OpenSearch Plugin for Name-Entity-recognition (NER) - specifically around extracting names of people

Versions (relevant - OpenSearch/Dashboard/Server OS/Browser):

OpenSearch 2.15

Describe the issue:

I am exploring OpenSearch plugins that will integrate with OpenSearch to perform Name-Entity-recognition (NER)
I have a use case where I have text (english) and I want to extract names of people in that text.
The names are names of people in Unites States.
These names can be present within sentences or as a name-only-list sentence.
Does OpenSearch support any plugin or integration for the machine learning use case?

Configuration:

3 node deployment

Relevant Logs or Screenshots:

Hi @classmates_dev ,

This is possible using the ML commons plugin.
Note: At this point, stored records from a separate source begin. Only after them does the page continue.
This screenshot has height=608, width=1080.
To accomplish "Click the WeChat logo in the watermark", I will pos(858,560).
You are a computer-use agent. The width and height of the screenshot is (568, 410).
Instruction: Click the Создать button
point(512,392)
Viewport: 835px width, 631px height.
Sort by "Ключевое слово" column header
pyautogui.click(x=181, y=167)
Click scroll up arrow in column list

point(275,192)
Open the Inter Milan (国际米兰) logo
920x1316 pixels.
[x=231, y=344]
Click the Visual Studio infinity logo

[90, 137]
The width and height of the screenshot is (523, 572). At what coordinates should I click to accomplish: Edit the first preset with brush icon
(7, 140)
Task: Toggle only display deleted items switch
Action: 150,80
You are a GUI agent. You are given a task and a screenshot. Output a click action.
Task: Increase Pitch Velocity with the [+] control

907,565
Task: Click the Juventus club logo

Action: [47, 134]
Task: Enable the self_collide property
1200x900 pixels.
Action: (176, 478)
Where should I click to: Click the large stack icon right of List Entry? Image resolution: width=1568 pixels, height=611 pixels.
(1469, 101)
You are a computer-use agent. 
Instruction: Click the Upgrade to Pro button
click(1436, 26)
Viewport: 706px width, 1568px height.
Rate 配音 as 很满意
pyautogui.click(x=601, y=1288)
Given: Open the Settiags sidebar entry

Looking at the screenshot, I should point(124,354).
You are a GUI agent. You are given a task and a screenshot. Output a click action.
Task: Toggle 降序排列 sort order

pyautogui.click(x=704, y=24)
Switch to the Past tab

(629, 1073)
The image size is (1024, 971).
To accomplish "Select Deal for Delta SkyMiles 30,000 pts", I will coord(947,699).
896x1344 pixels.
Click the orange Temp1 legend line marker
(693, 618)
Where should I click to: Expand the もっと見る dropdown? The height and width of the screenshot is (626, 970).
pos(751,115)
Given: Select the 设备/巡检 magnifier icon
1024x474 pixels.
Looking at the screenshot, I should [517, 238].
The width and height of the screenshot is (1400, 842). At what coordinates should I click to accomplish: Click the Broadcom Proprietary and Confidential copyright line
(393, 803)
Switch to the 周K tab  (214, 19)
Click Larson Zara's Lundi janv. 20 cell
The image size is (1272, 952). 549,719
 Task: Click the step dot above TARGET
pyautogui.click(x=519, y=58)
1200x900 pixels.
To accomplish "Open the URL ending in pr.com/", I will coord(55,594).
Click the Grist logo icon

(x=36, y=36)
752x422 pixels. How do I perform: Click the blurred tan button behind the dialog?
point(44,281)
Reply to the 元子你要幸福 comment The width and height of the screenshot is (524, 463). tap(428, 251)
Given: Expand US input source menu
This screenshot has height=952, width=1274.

Info on it can be found here - https://opensearch.org/blog/explore-opensearch-2-14/#:\~:text=This%20release%20introduces%20an%20ML,model%20to%20enrich%20your%20pipeline.

Leeroy.

1 Like

Thanks for your reply @Leeroy
I am looking for a specific ML model plugin that I can integrate with OpenSearch for NER

Hi @classmates_dev, you can use NER model in ml-commons plugin, check out the repo GitHub - opensearch-project/ml-commons: ml-commons provides a set of common machine learning algorithms, e.g. k-means, or linear regression, to help developers build ML related features within OpenSearch.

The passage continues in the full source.